Leaving the store in the rain and without a cart, he carried the bag of groceries, his daughter, and the milk quickly to the car. Not wanting to set anything down on the wet ground, he set the jug of milk on top of the car, efficiently whisked open the car door with his now free hand, scooted the groceries in and set his daughter into the car seat in one swift motion. Then he hopped in himself.

"That's not the way Mommy does it," his daughter informed him again.

"Honey, there's more than one way to do things," he replied patiently. "Daddy's way is OK, too."

As they pulled out and headed down the street, he became aware of the scraping sound on the roof as the jug of milk slid down the length of the rooftop, bounced off the trunk of the car and splattered to the ground, sending a froth of white milk in every direction.

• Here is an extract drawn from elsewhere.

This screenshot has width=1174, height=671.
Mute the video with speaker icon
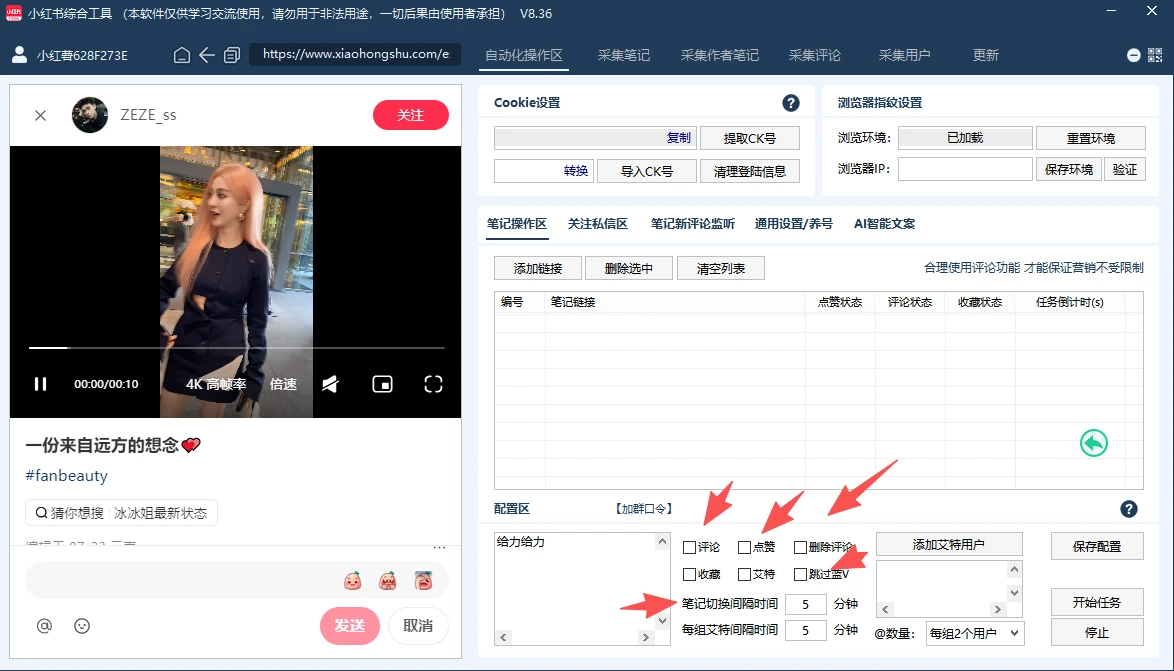330,384
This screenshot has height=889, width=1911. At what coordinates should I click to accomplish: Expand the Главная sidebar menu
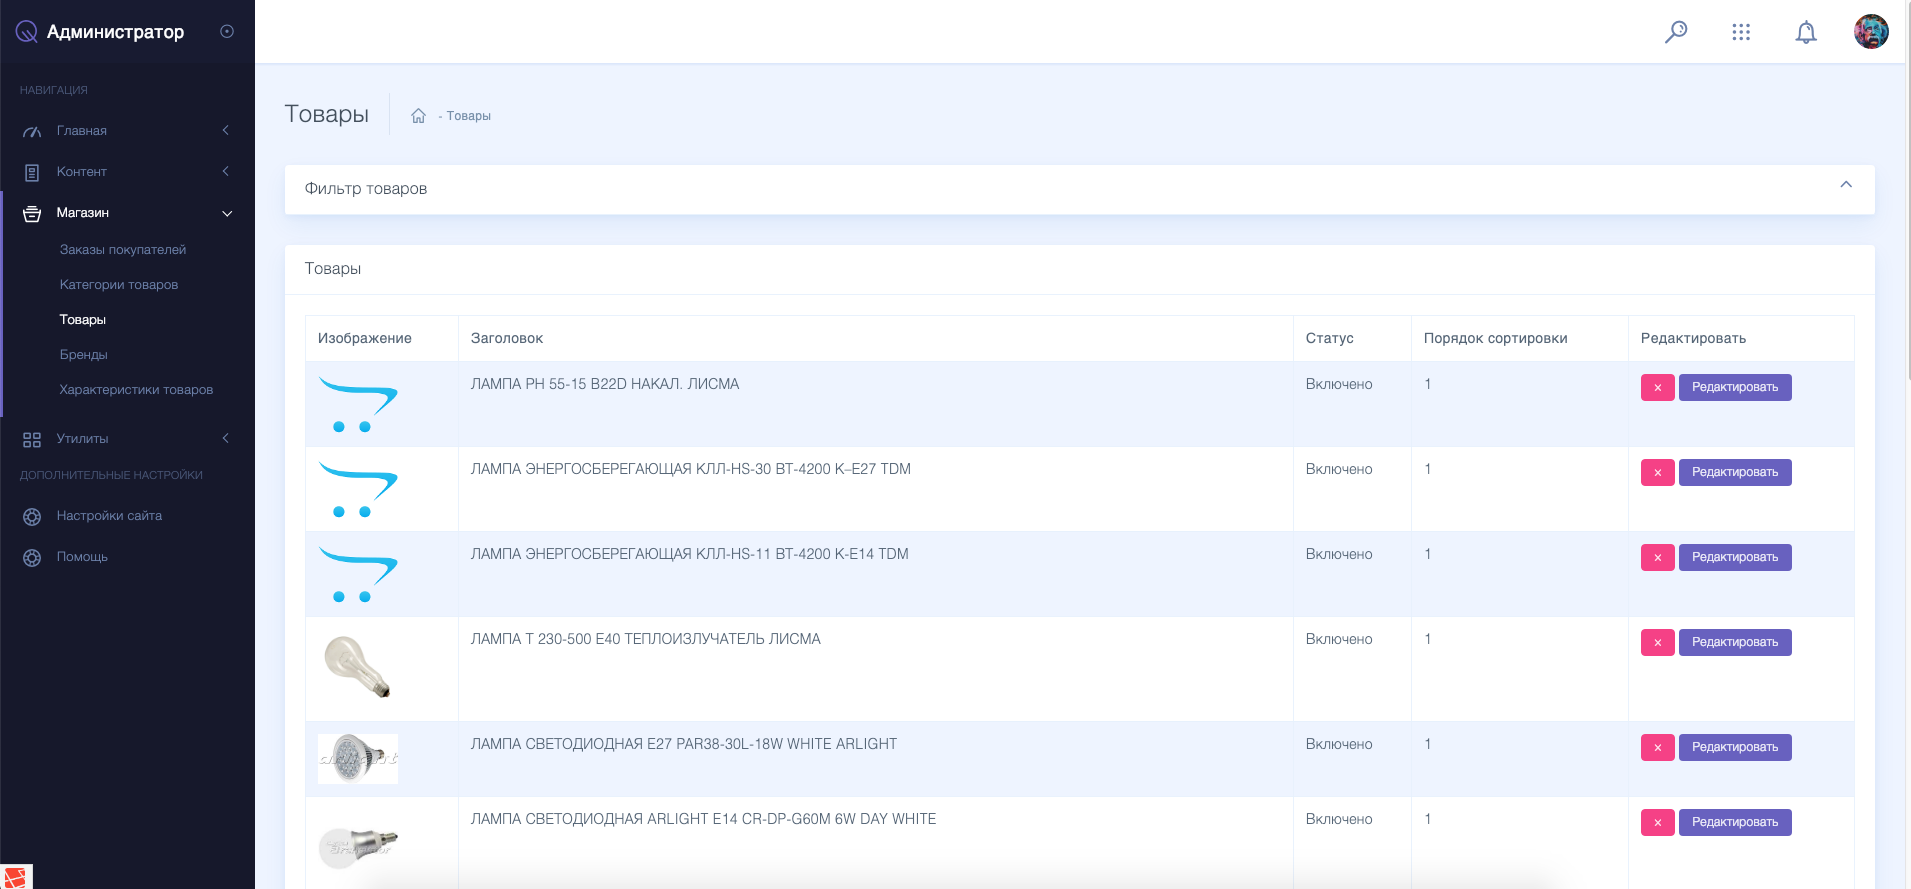click(127, 131)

In the millisecond he took to process his mistake, his young daughter looked at him, and in a most serious voice said, "That's NOT the way Mommy does it."


In the Bath

Little five year old Johnny was in the bath tub, and his mom was washing his hair. She said to him, "Wow, your hair is growing so fast! You need a haircut again."

Little Johnny replied, "Maybe you should stop watering it so much."


The Baby-Sitter

A young man agreed to baby-sit one night so a single mother could have an evening out. At bedtime he sent the youngsters upstairs to bed and settled down to watch football.

One child kept creeping down the stairs, but the young man kept sending him back to bed.

At 9 pm the doorbell rang, it was the next-door neighbor, Mrs. Brown, asking whether her son was there. The young man brusquely replied, "No."

Just then a little head appeared over the banister and shouted, "I'm here, Mom, but he won't let me go home!"